In this vignette we examine and model the `Fujita2023`

data in more detail.

The data cube in Fujita2023$data contains unprocessed counts. The
function `processDataCube()`

performs the processing of these
counts with the following steps:

- It performs feature selection based on the sparsityThreshold setting. Sparsity is here defined as the fraction of samples where a microbial abundance (ASV/OTU or otherwise) is zero.
- It performs a centered log-ratio transformation of each sample using with a pseudo-count of one (on all features, prior to selection based on sparsity).
- It centers and scales the three-way array. This is a complex topic that is elaborated upon in our accompanying paper. By centering across the subject mode, we make the subjects comparable to each other within each time point. Scaling within the feature mode avoids the PARAFAC model focusing on features with abnormally high variation.

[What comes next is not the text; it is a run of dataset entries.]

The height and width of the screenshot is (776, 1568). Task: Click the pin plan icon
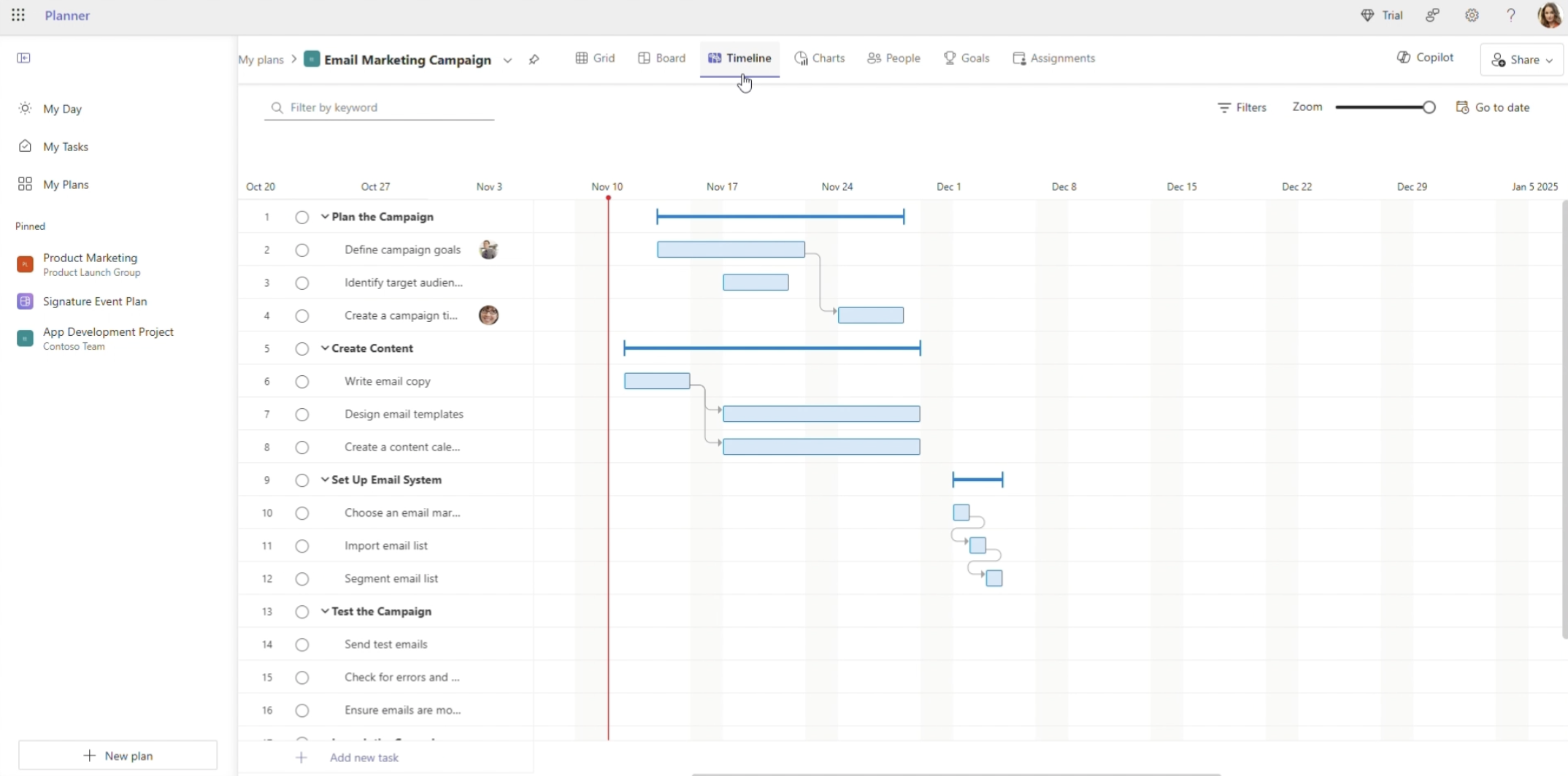click(x=534, y=60)
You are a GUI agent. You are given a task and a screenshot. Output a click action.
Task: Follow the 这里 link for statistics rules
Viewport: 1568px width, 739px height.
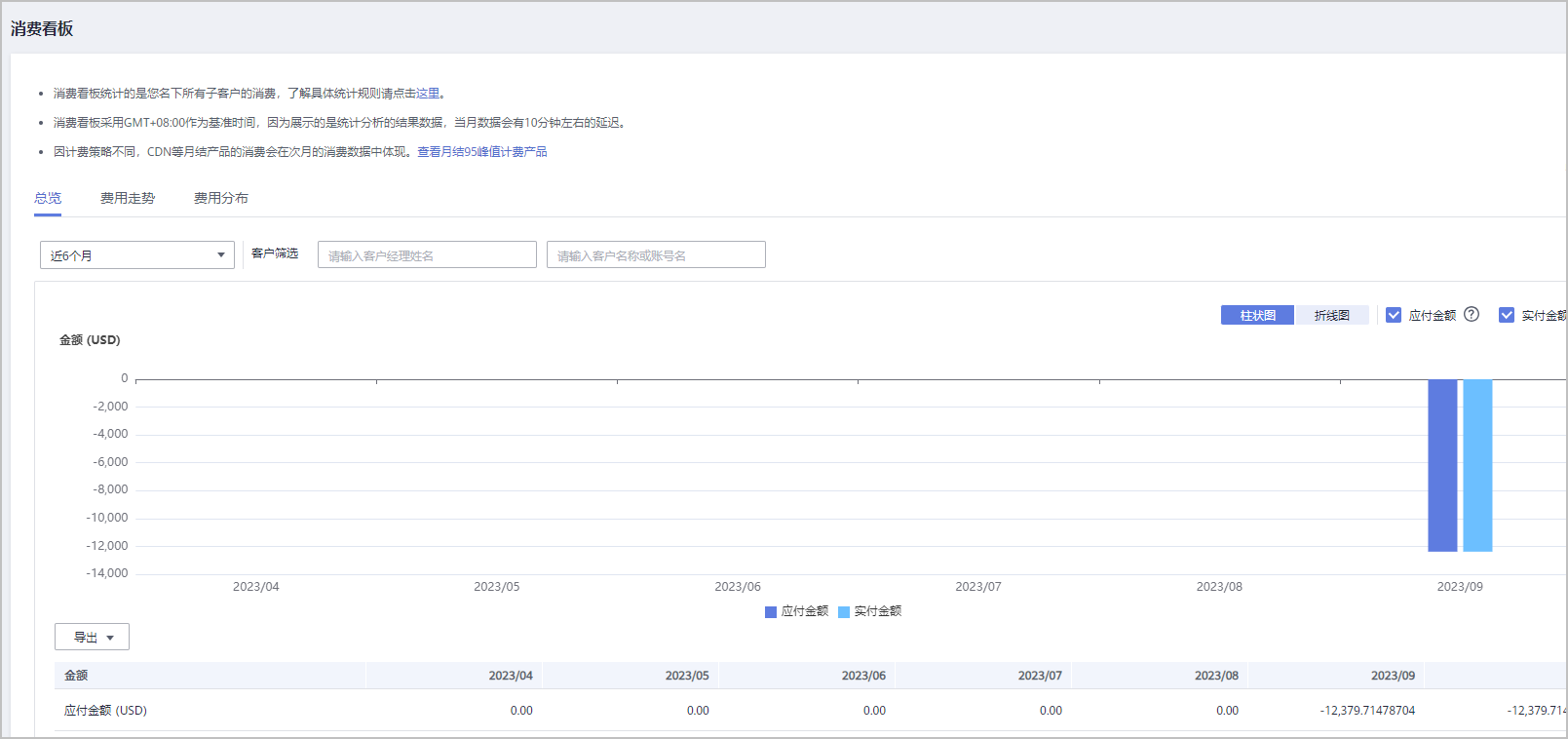tap(428, 94)
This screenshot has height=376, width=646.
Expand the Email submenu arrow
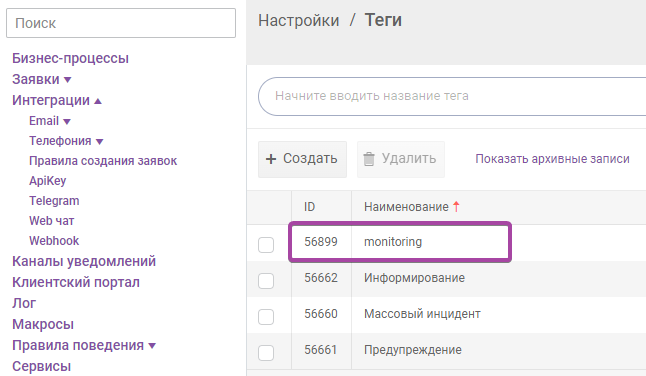pyautogui.click(x=67, y=121)
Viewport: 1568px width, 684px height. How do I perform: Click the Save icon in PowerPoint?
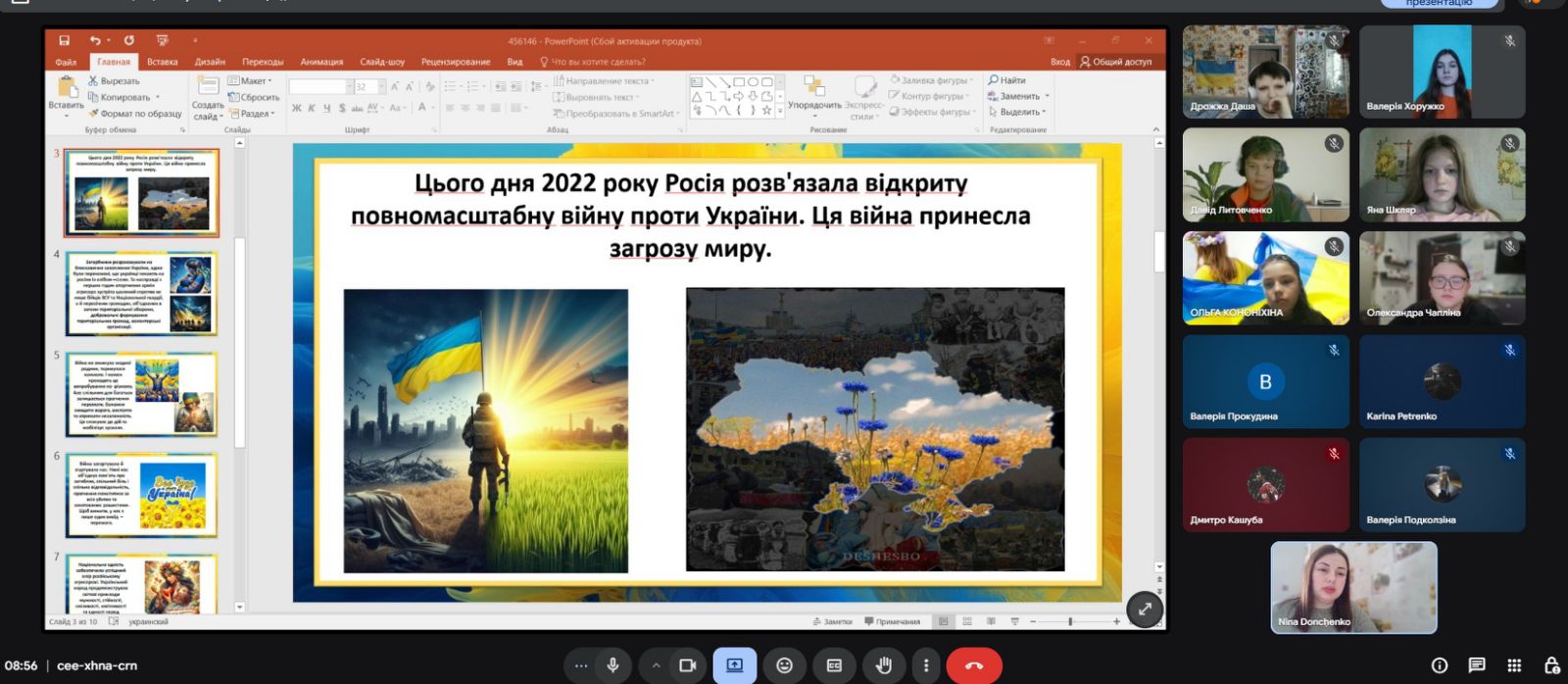[x=65, y=41]
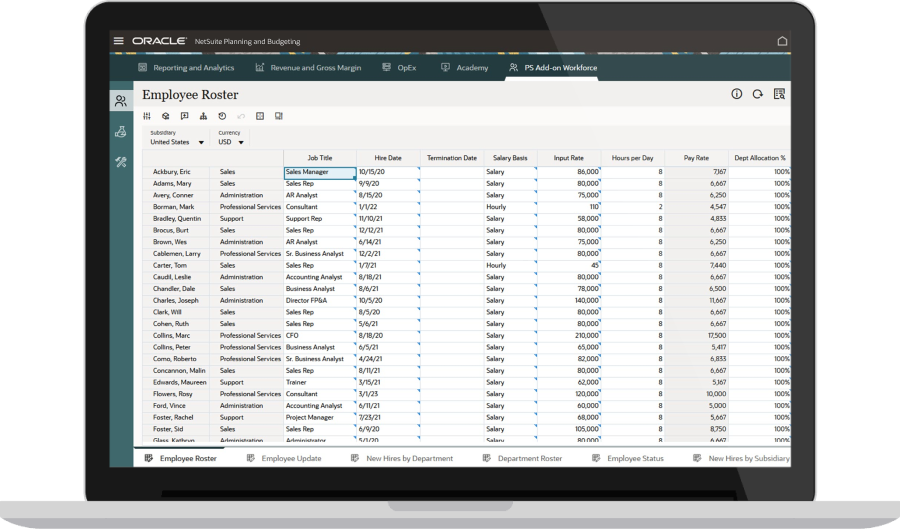Image resolution: width=900 pixels, height=529 pixels.
Task: Select the tools icon in left sidebar
Action: pos(120,161)
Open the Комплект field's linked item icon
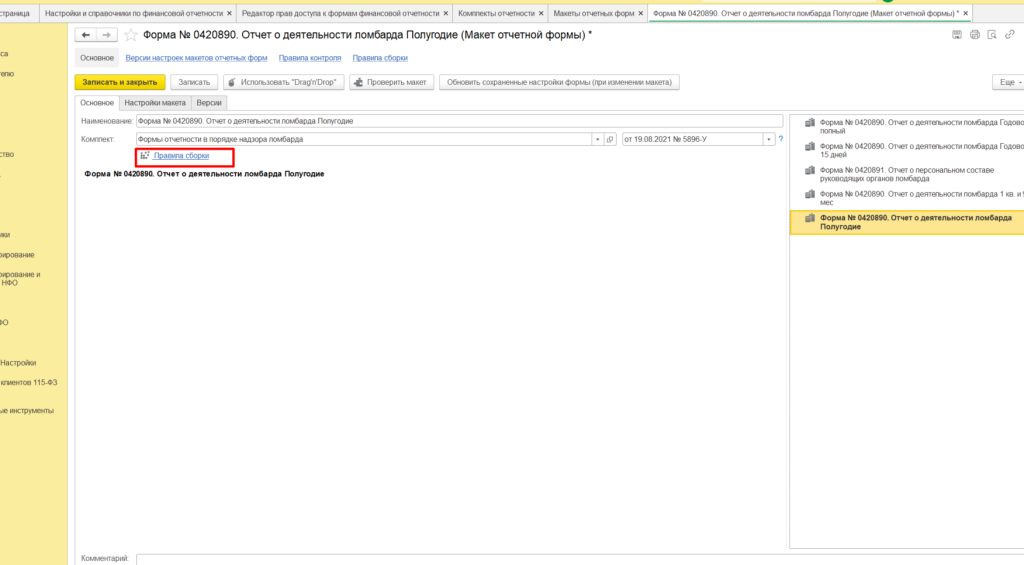 pyautogui.click(x=611, y=139)
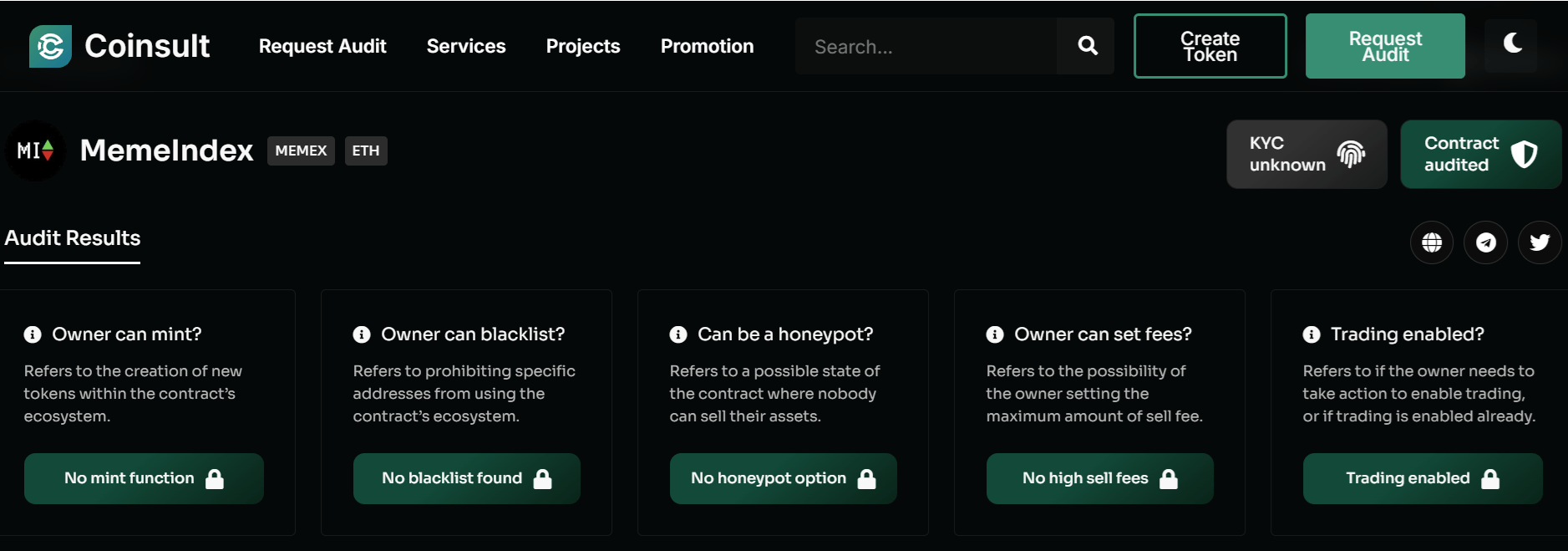The image size is (1568, 551).
Task: Open the Telegram link icon
Action: tap(1485, 242)
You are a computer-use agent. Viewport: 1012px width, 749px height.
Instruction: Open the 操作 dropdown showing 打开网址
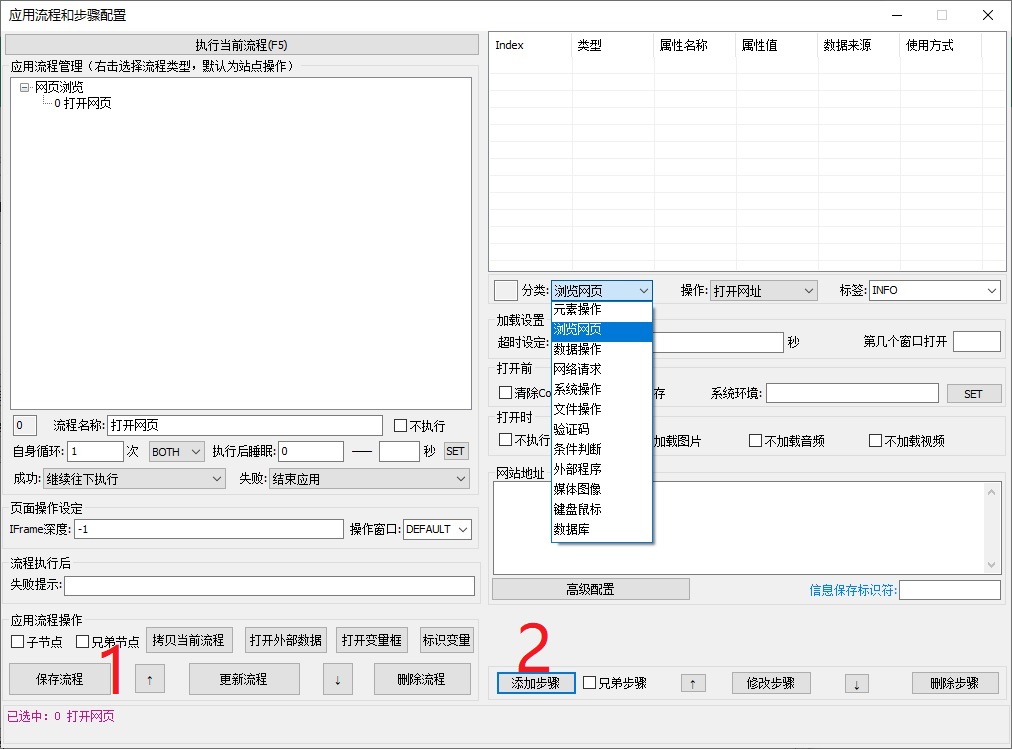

The outcome of processing is a new version of the dataset. Please
refer to the documentation of `processDataCube()`

for more
information.

A critical aspect of PARAFAC modelling is to determine the correct
number of components. We have developed the functions
`assessModelQuality()`

and
`assessModelStability()`

for this purpose. First, we will
assess the model quality and specify the minimum and maximum number of
components to investigate and the number of randomly initialized models
to try for each number of components.

Note: this vignette reflects a minimum working example for analyzing
this dataset due to computational limitations in automatic vignette
rendering. Hence, we only look at 1-3 components with 5 random
initializations each. These settings are not ideal for real datasets.
Please refer to the documentation of `assessModelQuality()`

for more information.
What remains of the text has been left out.